Raman's review of versioning strategies from Dave Orchard on 2008-05-22 (www-tag@w3.org from May 2008)

From: Dave Orchard <orchard@pacificspirit.com>
Date: Thu, 22 May 2008 12:50:31 -0700
To: <raman@google.com>, <www-tag@w3.org>
Message-ID: <000b01c8bc45$17fed0c0$6a01a8c0@amer.bea.com>
Hi Raman,
 
This was a most excellent review.  I've basically done changes based upon all of your comments, except one.  I put my proposals
inline to help with any subsequent reviews.  
 
Thanks again,
Dave


On Mon, May 19, 2008 at 6:41 PM, T.V Raman <raman@google.com> wrote:


Hi Dave,

congratulations on all the progress you've made with your work on
the versioning document over the last few months.

I'm attaching my review of sections 3,4 and 5 as promised, hope
you get time to discuss these during the F2F.




Comments On Finding On Versioning


1 Comments On Finding On Versioning <http://www.w3.org/2001/tag/doc/versioning-compatibility-strategies> 


Getting these in in time for the F2F. 


1.1 Comments On Section 3: Incompatible


No Comments on present content. 


1.1.1 Suggestions: 


*	Perhaps add a paragraph about how such incompatibilities 

might be prevented in the context of distributed extensibility using techniques such as modularized namespaces? Compare and contrast
such distributed extensions with centralized vocabularies. 

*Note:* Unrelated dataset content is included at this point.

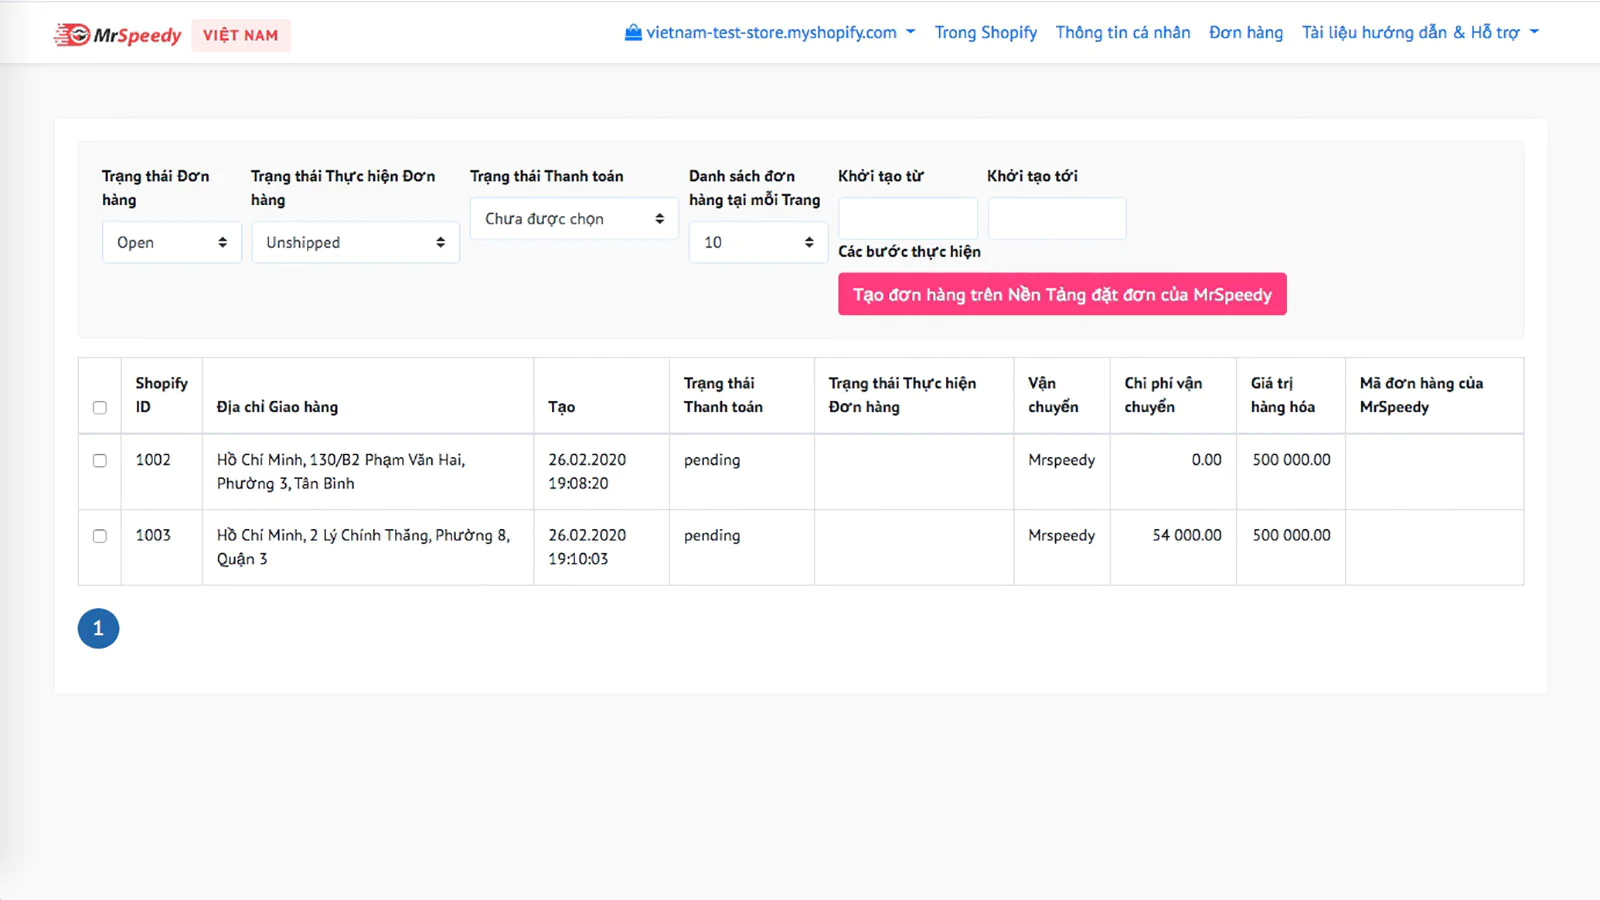Open the Trong Shopify link
The width and height of the screenshot is (1600, 900).
pyautogui.click(x=985, y=32)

DBO>>There's now the following in section 2 "Additionally, the design can facilitate the use of a particular strategy. For example,
XML Namespaces are designed for distributed extensibility and allow some language changes or extensions to be compatible changes
rather than incompatible changes.".  


1.2 Comments On Section 4


1.2.1 4.1: Producers And Consumers


Might be worthwhile addressing how a new producer should behave when the user requests content that is explicitly for an old
consumer. It would also be worthwhile to distinguish between evolution strategies where authors are insulated from knowing the
distinction between old vs new (implicit creation?) vs those scenarios where authors are explicitly aware of the distinction, and
therefore are given control on whether they produce content with a new producer that specifically avoids all new features. 

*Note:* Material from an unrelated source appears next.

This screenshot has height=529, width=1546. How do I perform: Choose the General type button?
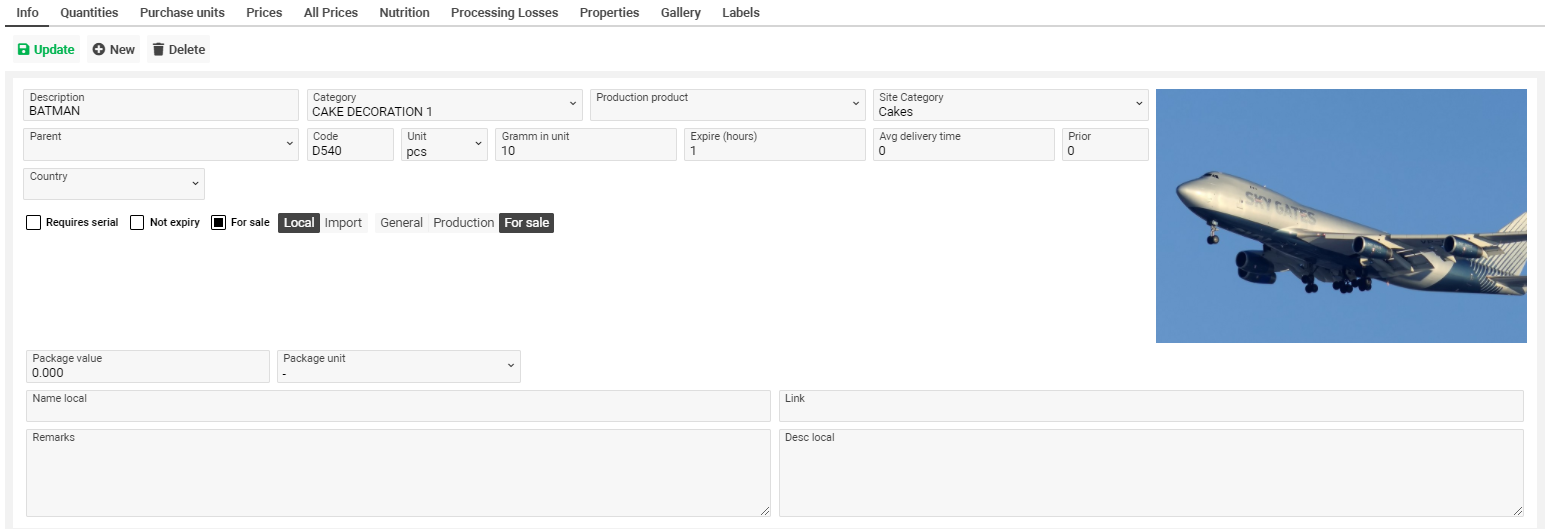401,223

DBO>>I added "Note that a newer producer may be informed by the consumer as to which versions of a language it prefers. Also, the
producer may explicityly provide metadata about the languages it supports, allowing a consumer to deliberately choose which version
of the language the producer will produce. This can give the consumer the opportunity to select a version of the language that
avoids any new features. There are two significant ways that backward compatibility can be supported.</


1.3 4.1 (Replacement):


This section could do with an example. 

DBO>> Added.


1.4 Comments On 4.2:


Minor nit: there is a repeated period --- search for "..". The example used --- URI for a resource that is http or https --- raises
the complicated issue of identity that might perhaps complicate the present issue where we dont need such complexity. The issue of
URI for resource identity --- and the unfortunate consequences that result in this context from the URI being tied to a protocol is
unfortunate, and in my opinion a profound architectural issue; I'd just like to keep it out of this document for now. 

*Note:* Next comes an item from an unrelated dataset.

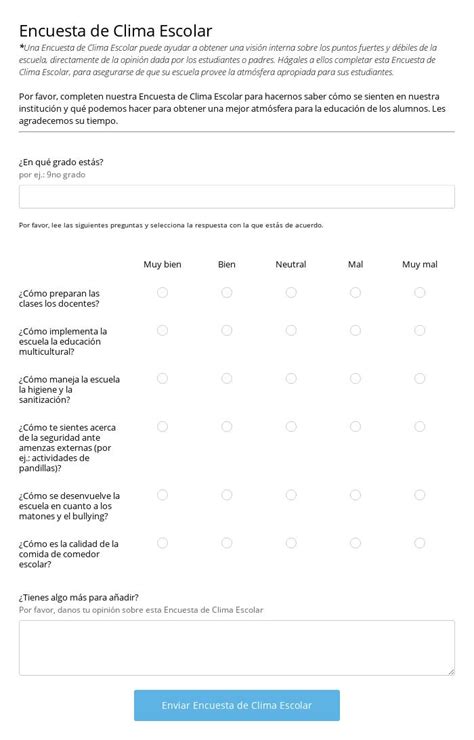Image resolution: width=474 pixels, height=740 pixels.
Task: Choose 'Mal' for cafeteria food quality
Action: click(x=356, y=543)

DBO>> I changed the example..


2 Comments On 5 (Forward Compatible)


Top-level generic comment: this section reads well. However, we might be giving ourselves too much credit with respect to pointing
at the addition of the img tag to HTML1 as a shining example of extensibility. Looking at it in the cold light of the mess that is
the Web today, I postulate that extensibility in 1991 was easy because there wasn't much content to extend. To see this, let's ask
ourselves what would happen if one tried to view the Web through a lens today that cannot handle the img tag. I assert that it's far
more complex than it just works without the images --- this happens because of the large amount of significant content and behavior
that has been stuck away behind the img tag. In 1992, if you browsed the Web with a user-agent that didn't understand the img tag,
the losage would have been minimal; not so in 2008. 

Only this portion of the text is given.